Pixel coordinate grounding data
● ● ● ● ● ● ●

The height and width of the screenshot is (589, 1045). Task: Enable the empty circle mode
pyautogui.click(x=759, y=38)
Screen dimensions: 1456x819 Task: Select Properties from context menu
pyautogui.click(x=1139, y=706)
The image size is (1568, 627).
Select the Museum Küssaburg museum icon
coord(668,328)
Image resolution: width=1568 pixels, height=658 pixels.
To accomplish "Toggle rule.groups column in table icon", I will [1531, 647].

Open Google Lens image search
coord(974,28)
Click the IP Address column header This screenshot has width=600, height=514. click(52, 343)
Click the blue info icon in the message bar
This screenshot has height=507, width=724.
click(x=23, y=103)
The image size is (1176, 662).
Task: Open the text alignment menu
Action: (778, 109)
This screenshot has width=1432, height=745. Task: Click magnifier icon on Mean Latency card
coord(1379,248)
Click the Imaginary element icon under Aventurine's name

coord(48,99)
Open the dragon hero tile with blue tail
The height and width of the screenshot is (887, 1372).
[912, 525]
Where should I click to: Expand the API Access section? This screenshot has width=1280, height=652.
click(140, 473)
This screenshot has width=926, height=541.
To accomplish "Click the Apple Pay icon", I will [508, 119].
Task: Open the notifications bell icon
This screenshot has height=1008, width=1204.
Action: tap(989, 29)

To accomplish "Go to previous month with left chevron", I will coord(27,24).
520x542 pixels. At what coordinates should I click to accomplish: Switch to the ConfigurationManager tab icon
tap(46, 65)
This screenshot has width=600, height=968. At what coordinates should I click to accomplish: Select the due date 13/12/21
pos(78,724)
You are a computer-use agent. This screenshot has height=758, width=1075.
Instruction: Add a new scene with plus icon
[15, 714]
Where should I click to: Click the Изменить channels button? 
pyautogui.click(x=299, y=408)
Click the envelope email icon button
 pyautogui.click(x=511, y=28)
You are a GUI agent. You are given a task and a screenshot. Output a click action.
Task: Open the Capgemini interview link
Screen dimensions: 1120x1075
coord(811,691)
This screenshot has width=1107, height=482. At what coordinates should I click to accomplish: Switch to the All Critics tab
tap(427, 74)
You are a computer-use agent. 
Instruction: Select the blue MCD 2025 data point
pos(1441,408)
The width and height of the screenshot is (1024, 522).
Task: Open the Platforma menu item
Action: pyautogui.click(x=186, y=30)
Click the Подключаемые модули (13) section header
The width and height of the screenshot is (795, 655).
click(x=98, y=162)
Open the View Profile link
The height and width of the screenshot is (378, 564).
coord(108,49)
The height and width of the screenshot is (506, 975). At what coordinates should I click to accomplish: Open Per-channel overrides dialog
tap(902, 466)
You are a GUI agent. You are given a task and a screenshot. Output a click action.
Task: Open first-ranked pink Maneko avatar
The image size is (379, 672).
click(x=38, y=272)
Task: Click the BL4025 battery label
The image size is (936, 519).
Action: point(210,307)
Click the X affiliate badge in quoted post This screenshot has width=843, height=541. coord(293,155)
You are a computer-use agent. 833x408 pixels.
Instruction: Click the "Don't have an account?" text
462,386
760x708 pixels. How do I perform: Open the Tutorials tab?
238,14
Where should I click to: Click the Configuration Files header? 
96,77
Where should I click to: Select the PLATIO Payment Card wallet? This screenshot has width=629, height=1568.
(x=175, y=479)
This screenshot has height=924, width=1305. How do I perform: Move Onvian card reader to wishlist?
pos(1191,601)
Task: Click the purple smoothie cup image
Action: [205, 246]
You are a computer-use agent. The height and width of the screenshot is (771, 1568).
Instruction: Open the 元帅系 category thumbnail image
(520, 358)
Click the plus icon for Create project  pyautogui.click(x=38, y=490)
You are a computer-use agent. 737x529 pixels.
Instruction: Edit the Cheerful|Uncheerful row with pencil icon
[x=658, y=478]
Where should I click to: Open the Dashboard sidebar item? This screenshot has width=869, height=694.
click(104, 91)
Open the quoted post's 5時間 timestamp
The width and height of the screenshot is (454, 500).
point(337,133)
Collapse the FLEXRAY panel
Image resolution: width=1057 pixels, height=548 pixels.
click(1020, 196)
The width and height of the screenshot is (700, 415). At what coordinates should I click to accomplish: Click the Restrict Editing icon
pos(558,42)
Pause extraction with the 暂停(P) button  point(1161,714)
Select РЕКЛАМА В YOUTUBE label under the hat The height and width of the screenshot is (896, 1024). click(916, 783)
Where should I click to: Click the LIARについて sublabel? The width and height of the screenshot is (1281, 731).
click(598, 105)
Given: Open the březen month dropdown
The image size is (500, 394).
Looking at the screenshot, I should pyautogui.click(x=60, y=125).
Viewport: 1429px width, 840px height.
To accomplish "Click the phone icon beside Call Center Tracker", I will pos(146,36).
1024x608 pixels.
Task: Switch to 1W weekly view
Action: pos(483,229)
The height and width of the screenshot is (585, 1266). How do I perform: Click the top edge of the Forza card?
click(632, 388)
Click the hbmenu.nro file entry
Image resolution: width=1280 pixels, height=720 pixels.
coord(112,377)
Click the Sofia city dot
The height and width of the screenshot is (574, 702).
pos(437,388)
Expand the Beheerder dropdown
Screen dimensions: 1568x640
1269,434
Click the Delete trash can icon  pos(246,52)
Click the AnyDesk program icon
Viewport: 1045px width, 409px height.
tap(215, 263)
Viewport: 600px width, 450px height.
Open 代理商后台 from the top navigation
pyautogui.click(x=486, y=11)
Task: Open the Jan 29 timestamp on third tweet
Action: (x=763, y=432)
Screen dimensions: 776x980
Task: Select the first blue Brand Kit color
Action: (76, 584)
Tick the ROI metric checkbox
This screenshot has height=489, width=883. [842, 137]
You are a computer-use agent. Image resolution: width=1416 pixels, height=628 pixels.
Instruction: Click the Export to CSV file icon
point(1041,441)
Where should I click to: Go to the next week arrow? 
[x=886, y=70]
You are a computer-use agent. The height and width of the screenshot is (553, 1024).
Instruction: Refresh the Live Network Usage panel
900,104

● ● ● ● ● ● ●

- **Work instruction**
Starting at the first line and ending at the last, retype the entries above.

- **Output of the task**
The height and width of the screenshot is (589, 1045). Task: Enable the empty circle mode
pyautogui.click(x=759, y=38)
Screen dimensions: 1456x819 Task: Select Properties from context menu
pyautogui.click(x=1139, y=706)
The image size is (1568, 627).
Select the Museum Küssaburg museum icon
coord(668,328)
Image resolution: width=1568 pixels, height=658 pixels.
To accomplish "Toggle rule.groups column in table icon", I will [1531, 647].

Open Google Lens image search
coord(974,28)
Click the IP Address column header This screenshot has width=600, height=514. click(52, 343)
Click the blue info icon in the message bar
This screenshot has height=507, width=724.
click(x=23, y=103)
The image size is (1176, 662).
Task: Open the text alignment menu
Action: (778, 109)
This screenshot has width=1432, height=745. Task: Click magnifier icon on Mean Latency card
coord(1379,248)
Click the Imaginary element icon under Aventurine's name

coord(48,99)
Open the dragon hero tile with blue tail
The height and width of the screenshot is (887, 1372).
[912, 525]
Where should I click to: Expand the API Access section? This screenshot has width=1280, height=652.
click(140, 473)
This screenshot has width=926, height=541.
To accomplish "Click the Apple Pay icon", I will [508, 119].
Task: Open the notifications bell icon
This screenshot has height=1008, width=1204.
Action: tap(989, 29)

To accomplish "Go to previous month with left chevron", I will coord(27,24).
520x542 pixels. At what coordinates should I click to accomplish: Switch to the ConfigurationManager tab icon
tap(46, 65)
This screenshot has width=600, height=968. At what coordinates should I click to accomplish: Select the due date 13/12/21
pos(78,724)
You are a computer-use agent. This screenshot has height=758, width=1075.
Instruction: Add a new scene with plus icon
[15, 714]
Where should I click to: Click the Изменить channels button? 
pyautogui.click(x=299, y=408)
Click the envelope email icon button
 pyautogui.click(x=511, y=28)
You are a GUI agent. You are given a task and a screenshot. Output a click action.
Task: Open the Capgemini interview link
Screen dimensions: 1120x1075
coord(811,691)
This screenshot has width=1107, height=482. At what coordinates should I click to accomplish: Switch to the All Critics tab
tap(427, 74)
You are a computer-use agent. 
Instruction: Select the blue MCD 2025 data point
pos(1441,408)
The width and height of the screenshot is (1024, 522).
Task: Open the Platforma menu item
Action: pyautogui.click(x=186, y=30)
Click the Подключаемые модули (13) section header
The width and height of the screenshot is (795, 655).
click(x=98, y=162)
Open the View Profile link
The height and width of the screenshot is (378, 564).
coord(108,49)
The height and width of the screenshot is (506, 975). At what coordinates should I click to accomplish: Open Per-channel overrides dialog
tap(902, 466)
You are a GUI agent. You are given a task and a screenshot. Output a click action.
Task: Open first-ranked pink Maneko avatar
The image size is (379, 672).
click(x=38, y=272)
Task: Click the BL4025 battery label
The image size is (936, 519).
Action: point(210,307)
Click the X affiliate badge in quoted post This screenshot has width=843, height=541. coord(293,155)
You are a computer-use agent. 833x408 pixels.
Instruction: Click the "Don't have an account?" text
462,386
760x708 pixels. How do I perform: Open the Tutorials tab?
238,14
Where should I click to: Click the Configuration Files header? 
96,77
Where should I click to: Select the PLATIO Payment Card wallet? This screenshot has width=629, height=1568.
(x=175, y=479)
This screenshot has height=924, width=1305. How do I perform: Move Onvian card reader to wishlist?
pos(1191,601)
Task: Click the purple smoothie cup image
Action: [205, 246]
You are a computer-use agent. The height and width of the screenshot is (771, 1568).
Instruction: Open the 元帅系 category thumbnail image
(520, 358)
Click the plus icon for Create project  pyautogui.click(x=38, y=490)
You are a computer-use agent. 737x529 pixels.
Instruction: Edit the Cheerful|Uncheerful row with pencil icon
[x=658, y=478]
Where should I click to: Open the Dashboard sidebar item? This screenshot has width=869, height=694.
click(104, 91)
Open the quoted post's 5時間 timestamp
The width and height of the screenshot is (454, 500).
point(337,133)
Collapse the FLEXRAY panel
Image resolution: width=1057 pixels, height=548 pixels.
click(1020, 196)
The width and height of the screenshot is (700, 415). At what coordinates should I click to accomplish: Click the Restrict Editing icon
pos(558,42)
Pause extraction with the 暂停(P) button  point(1161,714)
Select РЕКЛАМА В YOUTUBE label under the hat The height and width of the screenshot is (896, 1024). click(916, 783)
Where should I click to: Click the LIARについて sublabel? The width and height of the screenshot is (1281, 731).
click(598, 105)
Given: Open the březen month dropdown
The image size is (500, 394).
Looking at the screenshot, I should pyautogui.click(x=60, y=125).
Viewport: 1429px width, 840px height.
To accomplish "Click the phone icon beside Call Center Tracker", I will pos(146,36).
1024x608 pixels.
Task: Switch to 1W weekly view
Action: pos(483,229)
The height and width of the screenshot is (585, 1266). How do I perform: Click the top edge of the Forza card?
click(632, 388)
Click the hbmenu.nro file entry
Image resolution: width=1280 pixels, height=720 pixels.
coord(112,377)
Click the Sofia city dot
The height and width of the screenshot is (574, 702).
pos(437,388)
Expand the Beheerder dropdown
Screen dimensions: 1568x640
1269,434
Click the Delete trash can icon  pos(246,52)
Click the AnyDesk program icon
Viewport: 1045px width, 409px height.
tap(215, 263)
Viewport: 600px width, 450px height.
Open 代理商后台 from the top navigation
pyautogui.click(x=486, y=11)
Task: Open the Jan 29 timestamp on third tweet
Action: (x=763, y=432)
Screen dimensions: 776x980
Task: Select the first blue Brand Kit color
Action: (76, 584)
Tick the ROI metric checkbox
This screenshot has height=489, width=883. [842, 137]
You are a computer-use agent. Image resolution: width=1416 pixels, height=628 pixels.
Instruction: Click the Export to CSV file icon
point(1041,441)
Where should I click to: Go to the next week arrow? 
[x=886, y=70]
You are a computer-use agent. The height and width of the screenshot is (553, 1024).
Instruction: Refresh the Live Network Usage panel
900,104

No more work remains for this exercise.